Task brief:
Extend the commit diff titled "Batch fill rectangle" below, picking up right after its last line.

* Begin Supplied text *

Batch fill rectangle (keras-team#65)

(Ian Stenbit) · LukeWood · (Ian Stenbit) · commit d9ed09c3d22a · 2022-01-29T19:53:36.000-08:00
* temporary push benchmark file

* temporary push benchmark file

* refactor fill_utils.py

* refactor

* refactor

* batch fill_rectangle

* small refactor

* docstring fix

* Fix issue after rebase

Co-authored-by: Luke Wood &lt;lukewood@google.com&gt;
diff --git a/keras_cv/layers/preprocessing/cut_mix.py b/keras_cv/layers/preprocessing/cut_mix.py
@@ -120,17 +120,13 @@ def _cutmix(self, images, labels):
         lambda_sample = 1.0 - bbox_area / (image_height * image_width)
         lambda_sample = tf.cast(lambda_sample, dtype=tf.float32)

* End Supplied text *
* Begin Supplied information *

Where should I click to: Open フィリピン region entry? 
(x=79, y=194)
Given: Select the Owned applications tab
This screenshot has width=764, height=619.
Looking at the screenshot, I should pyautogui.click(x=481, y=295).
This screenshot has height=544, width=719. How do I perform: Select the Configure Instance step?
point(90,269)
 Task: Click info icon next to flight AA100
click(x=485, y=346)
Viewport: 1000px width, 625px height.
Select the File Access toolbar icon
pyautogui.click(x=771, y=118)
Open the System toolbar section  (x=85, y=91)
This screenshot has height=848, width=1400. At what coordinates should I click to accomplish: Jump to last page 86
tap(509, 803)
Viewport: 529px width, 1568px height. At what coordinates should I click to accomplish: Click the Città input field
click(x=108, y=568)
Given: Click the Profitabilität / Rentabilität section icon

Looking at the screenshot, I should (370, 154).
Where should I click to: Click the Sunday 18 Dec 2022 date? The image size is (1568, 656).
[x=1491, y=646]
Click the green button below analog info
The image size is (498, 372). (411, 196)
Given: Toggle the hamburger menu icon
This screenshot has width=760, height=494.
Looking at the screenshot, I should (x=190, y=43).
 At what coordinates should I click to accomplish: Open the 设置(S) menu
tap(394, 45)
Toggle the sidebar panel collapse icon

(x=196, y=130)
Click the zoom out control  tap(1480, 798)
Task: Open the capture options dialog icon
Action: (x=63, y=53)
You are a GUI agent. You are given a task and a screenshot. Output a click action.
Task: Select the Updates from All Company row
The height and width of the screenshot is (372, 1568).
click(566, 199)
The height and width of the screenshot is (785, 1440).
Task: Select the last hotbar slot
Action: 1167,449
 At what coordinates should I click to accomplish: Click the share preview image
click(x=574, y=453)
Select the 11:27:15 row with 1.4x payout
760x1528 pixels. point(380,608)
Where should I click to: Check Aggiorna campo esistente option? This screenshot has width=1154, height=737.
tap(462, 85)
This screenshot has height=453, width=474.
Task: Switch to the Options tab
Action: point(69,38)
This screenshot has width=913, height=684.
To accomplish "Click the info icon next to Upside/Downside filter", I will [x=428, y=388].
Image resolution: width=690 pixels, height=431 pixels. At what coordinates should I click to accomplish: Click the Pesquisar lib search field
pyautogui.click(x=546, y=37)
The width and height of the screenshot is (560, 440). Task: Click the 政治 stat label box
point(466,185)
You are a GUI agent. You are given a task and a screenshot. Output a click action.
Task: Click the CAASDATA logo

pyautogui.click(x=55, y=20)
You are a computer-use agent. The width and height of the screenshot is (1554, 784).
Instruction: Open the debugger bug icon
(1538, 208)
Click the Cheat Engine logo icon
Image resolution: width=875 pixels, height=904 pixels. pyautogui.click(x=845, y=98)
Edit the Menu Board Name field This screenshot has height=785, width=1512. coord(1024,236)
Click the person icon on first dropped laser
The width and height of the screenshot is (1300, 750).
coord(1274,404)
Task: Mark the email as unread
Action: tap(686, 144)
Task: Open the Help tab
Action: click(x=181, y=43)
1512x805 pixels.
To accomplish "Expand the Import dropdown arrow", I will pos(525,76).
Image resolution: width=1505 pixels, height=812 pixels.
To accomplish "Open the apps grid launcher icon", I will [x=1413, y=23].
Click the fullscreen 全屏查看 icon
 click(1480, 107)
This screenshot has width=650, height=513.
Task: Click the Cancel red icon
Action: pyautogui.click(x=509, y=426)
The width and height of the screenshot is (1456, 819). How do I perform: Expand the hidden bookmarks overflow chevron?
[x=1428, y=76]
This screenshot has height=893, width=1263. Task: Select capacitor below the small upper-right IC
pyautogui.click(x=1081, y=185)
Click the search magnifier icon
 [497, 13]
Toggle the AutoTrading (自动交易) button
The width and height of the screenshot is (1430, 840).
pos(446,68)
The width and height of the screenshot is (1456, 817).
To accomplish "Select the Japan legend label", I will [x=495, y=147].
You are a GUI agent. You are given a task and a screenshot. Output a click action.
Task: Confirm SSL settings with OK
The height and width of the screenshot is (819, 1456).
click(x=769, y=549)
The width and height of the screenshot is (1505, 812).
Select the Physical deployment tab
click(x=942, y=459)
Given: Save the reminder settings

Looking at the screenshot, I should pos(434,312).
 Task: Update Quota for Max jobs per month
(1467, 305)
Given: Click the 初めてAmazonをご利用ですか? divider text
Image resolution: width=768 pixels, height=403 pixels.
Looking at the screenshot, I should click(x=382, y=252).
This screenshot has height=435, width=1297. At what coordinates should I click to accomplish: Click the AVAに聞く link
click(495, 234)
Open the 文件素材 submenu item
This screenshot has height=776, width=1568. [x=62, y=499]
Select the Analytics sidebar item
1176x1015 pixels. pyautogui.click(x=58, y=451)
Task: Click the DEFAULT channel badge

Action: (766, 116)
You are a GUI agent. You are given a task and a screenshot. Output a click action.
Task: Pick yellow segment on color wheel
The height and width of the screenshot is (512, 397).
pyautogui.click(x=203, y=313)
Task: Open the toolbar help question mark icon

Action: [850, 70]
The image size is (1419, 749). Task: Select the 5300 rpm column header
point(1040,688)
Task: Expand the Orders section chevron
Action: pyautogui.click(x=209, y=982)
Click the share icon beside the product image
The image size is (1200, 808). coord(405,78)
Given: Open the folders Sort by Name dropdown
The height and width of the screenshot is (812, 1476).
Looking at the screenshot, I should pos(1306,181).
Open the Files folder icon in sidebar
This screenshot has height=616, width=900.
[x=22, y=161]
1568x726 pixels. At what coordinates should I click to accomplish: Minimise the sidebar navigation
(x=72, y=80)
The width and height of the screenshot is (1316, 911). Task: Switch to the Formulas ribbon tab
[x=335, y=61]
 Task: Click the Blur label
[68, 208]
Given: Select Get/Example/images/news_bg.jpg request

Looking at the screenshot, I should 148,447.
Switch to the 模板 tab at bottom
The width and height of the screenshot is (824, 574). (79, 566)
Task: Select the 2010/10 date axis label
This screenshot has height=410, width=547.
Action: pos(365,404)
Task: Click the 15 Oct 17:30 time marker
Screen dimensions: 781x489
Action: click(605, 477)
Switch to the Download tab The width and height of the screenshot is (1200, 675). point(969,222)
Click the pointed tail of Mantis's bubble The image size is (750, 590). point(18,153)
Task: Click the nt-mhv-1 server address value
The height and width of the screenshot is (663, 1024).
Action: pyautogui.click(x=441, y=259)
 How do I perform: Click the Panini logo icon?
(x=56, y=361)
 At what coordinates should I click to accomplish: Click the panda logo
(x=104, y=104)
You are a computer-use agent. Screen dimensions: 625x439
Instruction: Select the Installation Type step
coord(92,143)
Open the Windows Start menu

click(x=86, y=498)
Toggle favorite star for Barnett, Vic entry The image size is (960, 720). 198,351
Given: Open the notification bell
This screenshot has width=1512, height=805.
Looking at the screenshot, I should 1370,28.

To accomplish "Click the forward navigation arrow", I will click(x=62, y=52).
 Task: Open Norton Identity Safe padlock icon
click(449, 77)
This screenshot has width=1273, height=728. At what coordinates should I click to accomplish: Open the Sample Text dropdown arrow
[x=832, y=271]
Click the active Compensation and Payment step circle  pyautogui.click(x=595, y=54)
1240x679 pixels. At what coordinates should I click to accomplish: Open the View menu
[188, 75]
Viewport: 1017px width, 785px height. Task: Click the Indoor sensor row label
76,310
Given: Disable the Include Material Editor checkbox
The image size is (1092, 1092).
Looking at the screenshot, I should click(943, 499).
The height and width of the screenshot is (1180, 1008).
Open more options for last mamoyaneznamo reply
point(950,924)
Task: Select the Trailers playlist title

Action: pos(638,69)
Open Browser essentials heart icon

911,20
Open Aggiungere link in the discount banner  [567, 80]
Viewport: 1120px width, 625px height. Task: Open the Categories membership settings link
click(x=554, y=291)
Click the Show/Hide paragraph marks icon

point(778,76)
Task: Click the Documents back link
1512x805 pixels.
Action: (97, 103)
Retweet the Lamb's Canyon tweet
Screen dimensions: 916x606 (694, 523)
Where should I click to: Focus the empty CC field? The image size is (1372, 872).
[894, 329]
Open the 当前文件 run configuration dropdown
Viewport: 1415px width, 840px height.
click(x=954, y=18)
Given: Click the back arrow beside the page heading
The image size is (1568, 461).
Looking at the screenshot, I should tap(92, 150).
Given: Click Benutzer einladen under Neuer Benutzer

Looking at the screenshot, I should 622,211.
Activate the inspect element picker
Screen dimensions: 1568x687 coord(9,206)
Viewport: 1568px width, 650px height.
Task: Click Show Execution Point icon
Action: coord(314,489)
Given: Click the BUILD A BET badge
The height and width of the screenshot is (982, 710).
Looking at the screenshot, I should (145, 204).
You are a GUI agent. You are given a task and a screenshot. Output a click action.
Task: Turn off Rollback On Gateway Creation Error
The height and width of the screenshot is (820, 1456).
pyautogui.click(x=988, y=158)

* End Supplied information *

Result:
-        images = tf.map_fn(
-            lambda x: fill_utils.fill_rectangle(*x),
-            (
-                images,
-                random_center_width,
-                random_center_height,
-                cut_width // 2,
-                cut_height // 2,
-                tf.gather(images, permutation_order),
-            ),
-            fn_output_signature=tf.TensorSpec.from_tensor(images[0]),
+        images = fill_utils.fill_rectangle(
+            images,
+            random_center_width,
+            random_center_height,
+            cut_width,
+            cut_height,
+            tf.gather(images, permutation_order),
         )
 
         return images, labels, lambda_sample, permutation_order
diff --git a/keras_cv/layers/preprocessing/random_cutout.py b/keras_cv/layers/preprocessing/random_cutout.py
@@ -31,7 +31,7 @@ class RandomCutout(layers.Layer):
             in the range `[20% of image height, 30% of image height]`.
             `height_factor=(32, 64)` results in a height picked in the range
             [32, 64]. `height_factor=0.2` results in a height of [0%, 20%] of image
-            height, and `height_factor=32` results in a height of 32.
+            height, and `height_factor=32` results in a height between [0, 32].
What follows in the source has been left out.